(DATA EXTRACTS)
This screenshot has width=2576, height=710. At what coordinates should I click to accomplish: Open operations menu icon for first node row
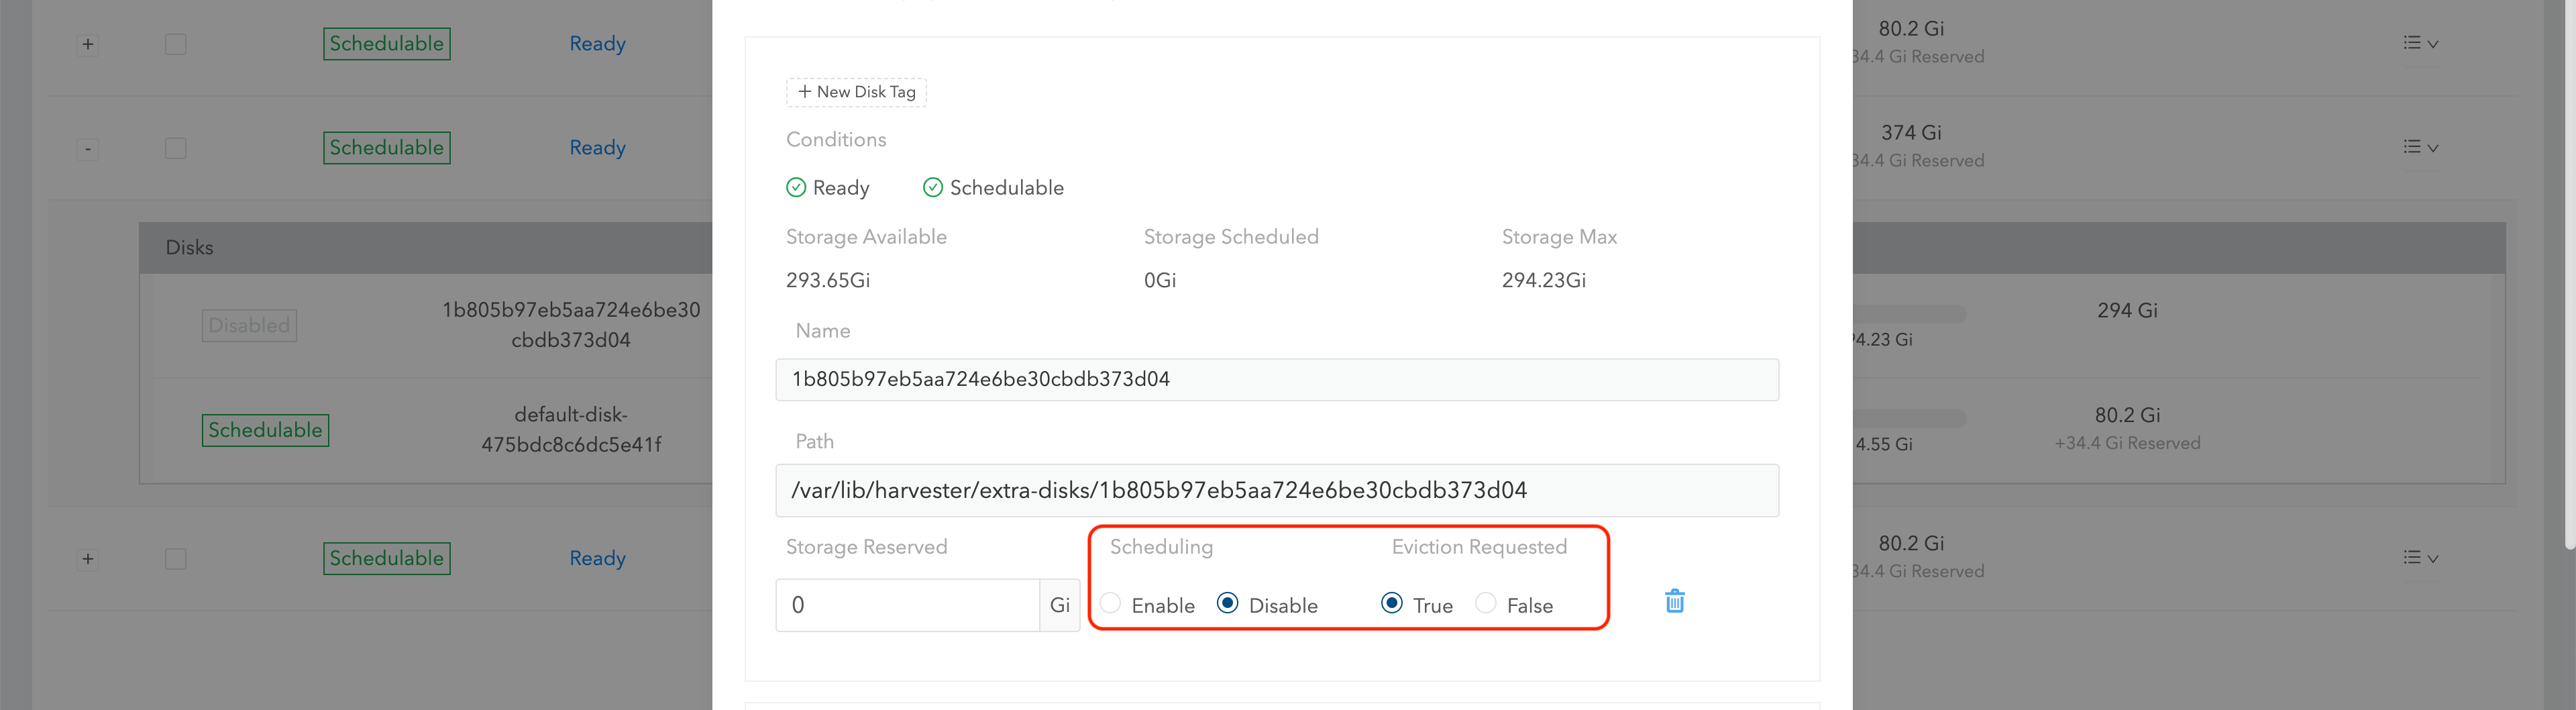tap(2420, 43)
(End DATA EXTRACTS)
(DATA EXTRACTS)
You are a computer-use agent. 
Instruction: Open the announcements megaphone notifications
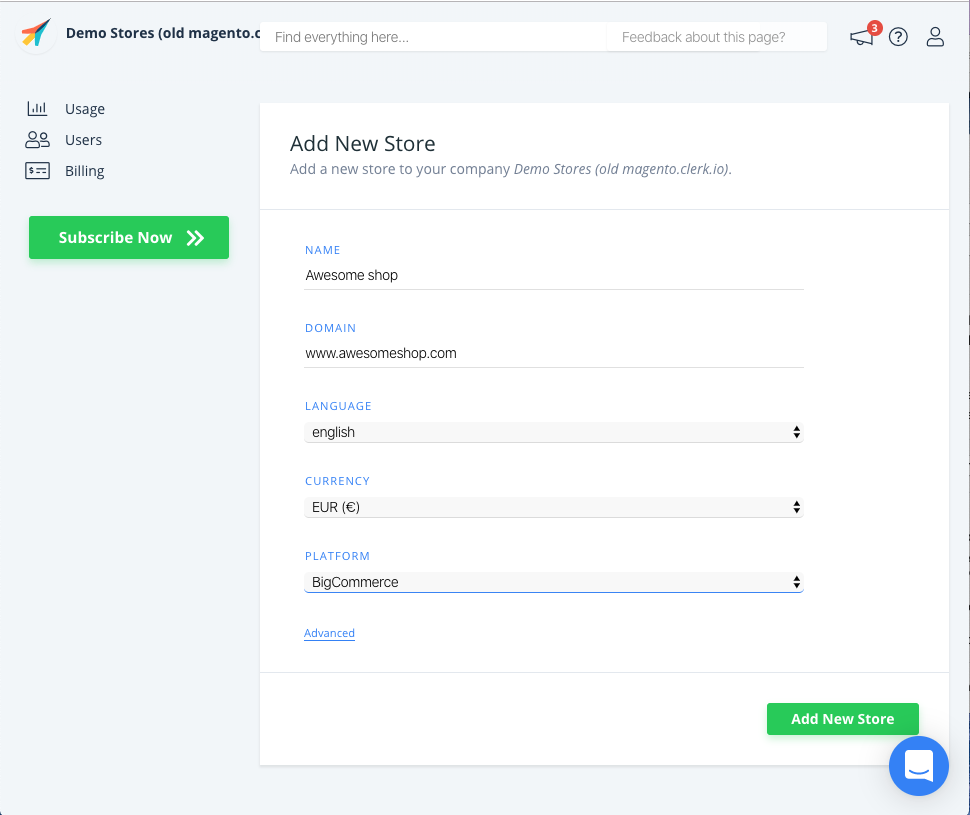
(End DATA EXTRACTS)
(DATA EXTRACTS)
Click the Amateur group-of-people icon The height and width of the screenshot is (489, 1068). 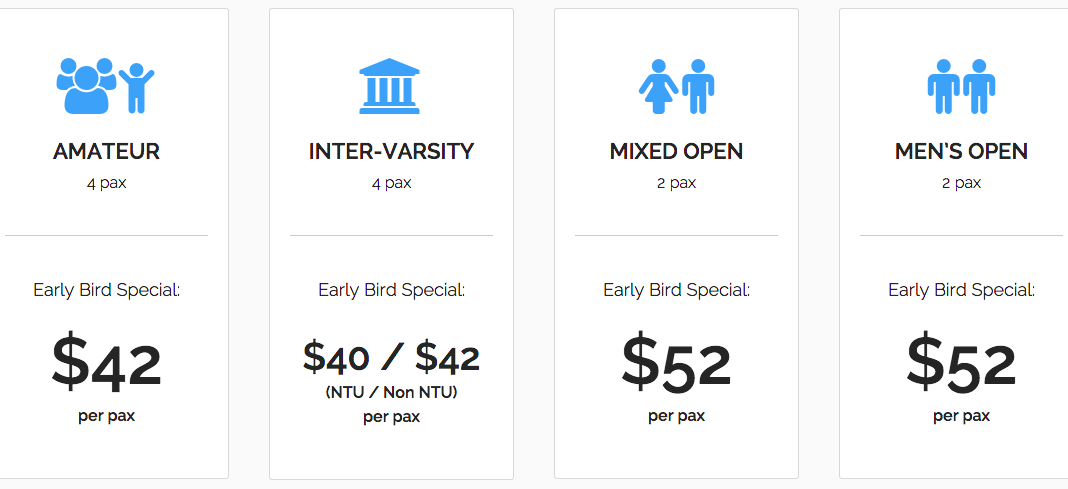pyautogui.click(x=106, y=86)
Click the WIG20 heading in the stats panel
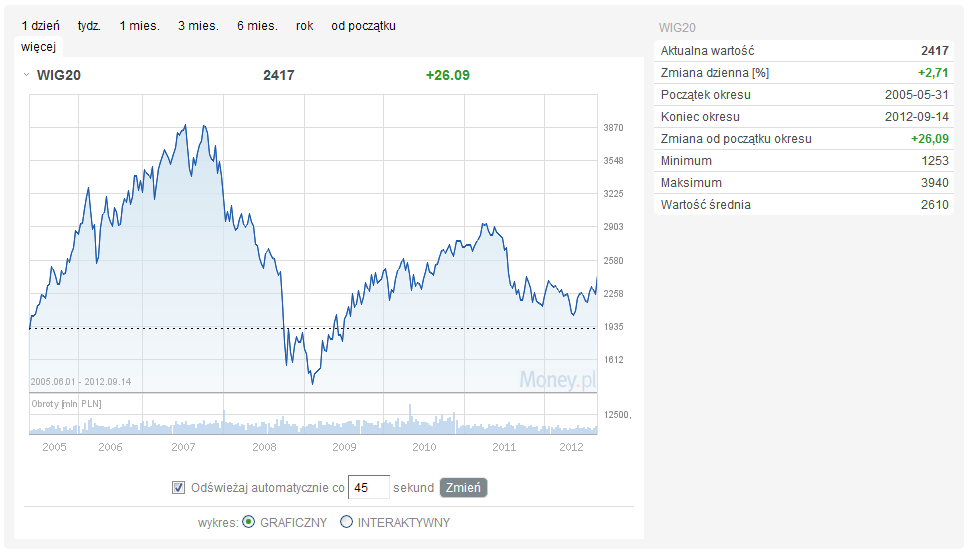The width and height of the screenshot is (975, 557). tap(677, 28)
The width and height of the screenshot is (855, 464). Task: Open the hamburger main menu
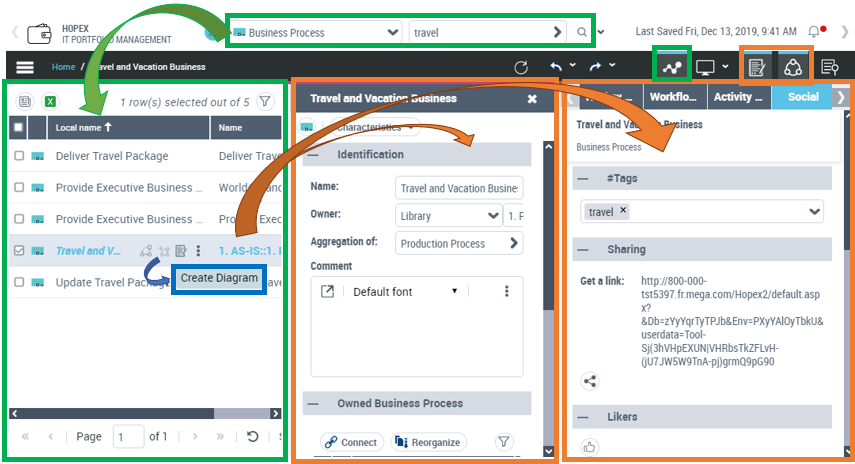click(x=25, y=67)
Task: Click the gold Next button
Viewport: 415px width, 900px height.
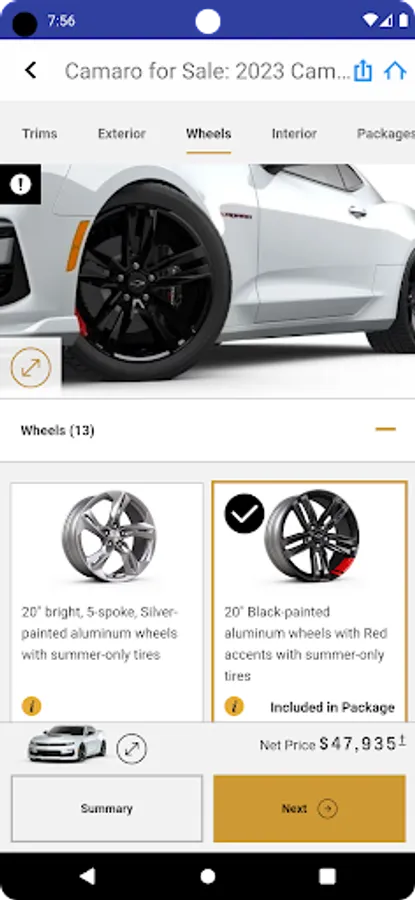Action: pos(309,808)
(End DATA EXTRACTS)
The required output is every line above from the one with "You are a computer-use agent." down to the one with "Instruction: Open the", restated word for word, ends included.

### TASK ANSWER
You are a computer-use agent. 
Instruction: Open the announcements megaphone notifications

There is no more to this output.